━━━ Data under study
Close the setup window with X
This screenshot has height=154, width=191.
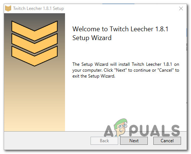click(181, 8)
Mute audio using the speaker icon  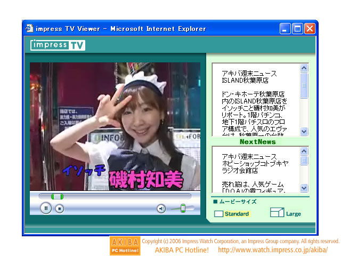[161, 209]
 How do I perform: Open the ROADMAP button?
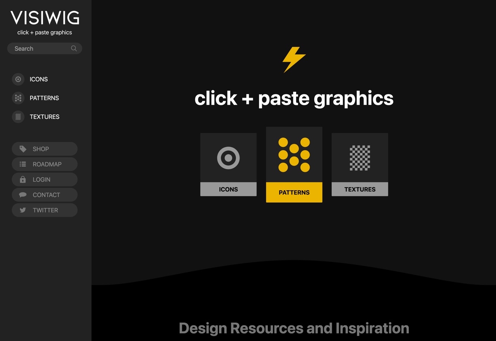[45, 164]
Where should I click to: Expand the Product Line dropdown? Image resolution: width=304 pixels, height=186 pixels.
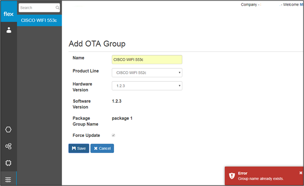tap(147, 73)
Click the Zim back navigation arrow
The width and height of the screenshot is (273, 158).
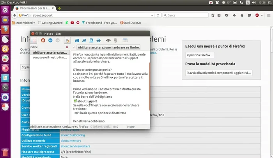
━━━━━━
Exercise aim: Begin with the line containing "How do I perform: Open the ROADMAP button?" and end with the last line of the material above; return exactly those lines, both ends included, and omit all pictures.

Answer below:
 How do I perform: Open the ROADMAP button?
[45, 164]
Where should I click to: Expand the Product Line dropdown? Image resolution: width=304 pixels, height=186 pixels.
tap(147, 73)
Click the Zim back navigation arrow
The width and height of the screenshot is (273, 158).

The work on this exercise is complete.